Sunday, August 12, 2007

Humble Omelet

I've been MIA for what I would consider a valid reason: I've been having trouble eating. I didn't cook for probably about a month. I was mostly consuming Vitamin Water, Luna bars and Easy Mac, with an occasional restaurant meal in there because when I felt good enough to eat, I wanted to cram in the calories.

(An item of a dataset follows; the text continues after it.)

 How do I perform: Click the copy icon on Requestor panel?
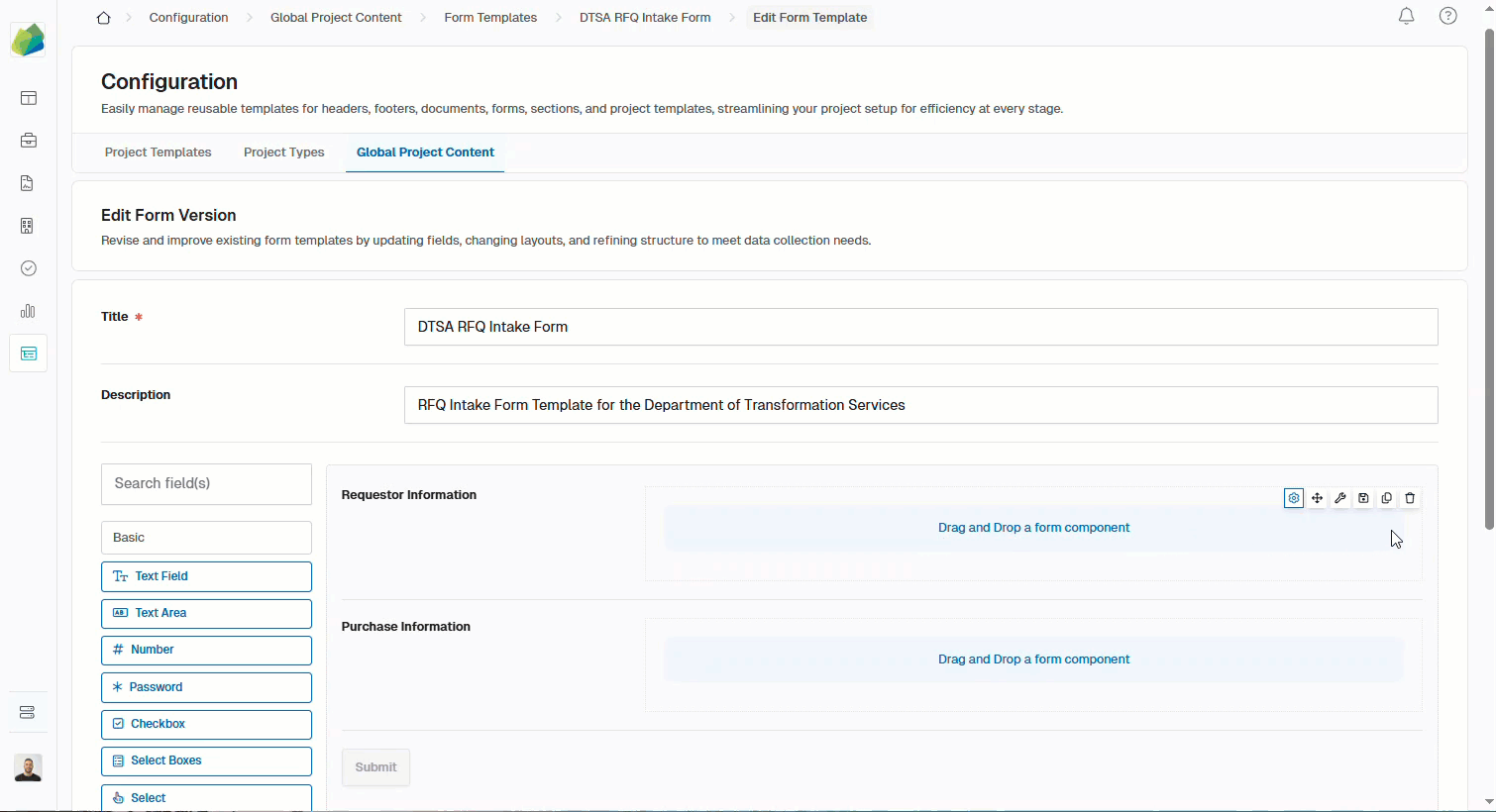pos(1387,498)
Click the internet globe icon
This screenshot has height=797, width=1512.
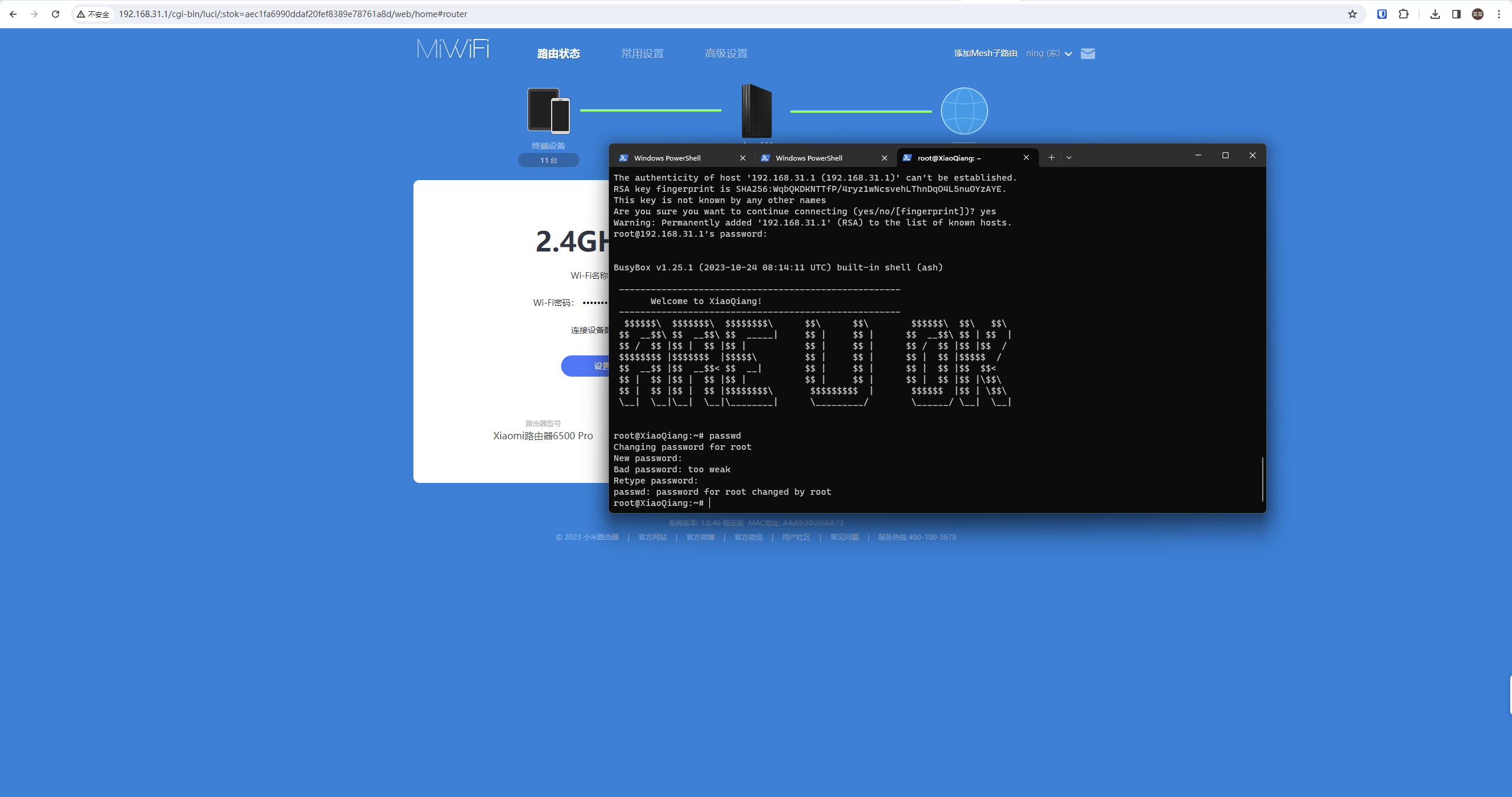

I write now because I'm on medication, and it seems to be working at least some, so I cooked myself dinner tonight, and I'm really, really happy about it. Nothing fancy at all, but it's food, and I made it.
Humble Omelet

2 eggs
about two ounces of thinly sliced deli ham, cut into thin strips
1/4 large white or yellow onion, sliced very thin
dill weed

In a small skillet, melt butter over medium-low heat. Add onions and cook, stirring often. While the onions are cooking, beat the eggs in a small bowl together with the salt, pepper and dill. When the onions are very soft and browned, stir in the ham and continue to cook a couple more minutes, until your kitchen smells like ham. Set this pan aside and replace it with a larger skillet or omelet pan (nonstick is nice). A little butter in the pan is a good idea. Keeping the heat medium low, pour in the egg mixture. Let it cook just until, when you tilt the skillet, the eggs don't run. Don't wait for the omelet to look dry on top, or it will be overdone. Add the onions and ham to the pan in a strip down the middle of the omelet, and fold over both sides to cover the filling. Cook for another minute, then serve.
I've made this omelet a couple times now, and it's awesome. I'm only just discovering omelets without cheese. I went to Blue Moon Diner maybe six months ago and saw that they had smoked trout as an omelet ingredient. Now, I love smoked trout, but I couldn't imagine what cheese would go well with it. I asked our waitress, and she crinkled up her nose and thought but didn't come up with anything either. So I went with just smoked trout and caramelized onions, and I probably don't need to tell you that it was awesome.

Actually, most of the things I cook are rip-offs of things I eat in restaurants, although occasionally my brain will invent something seemingly out of whole cloth. I don't mind being derivative as long as the food tastes good.

I'm just so happy to be able to cook myself dinner again.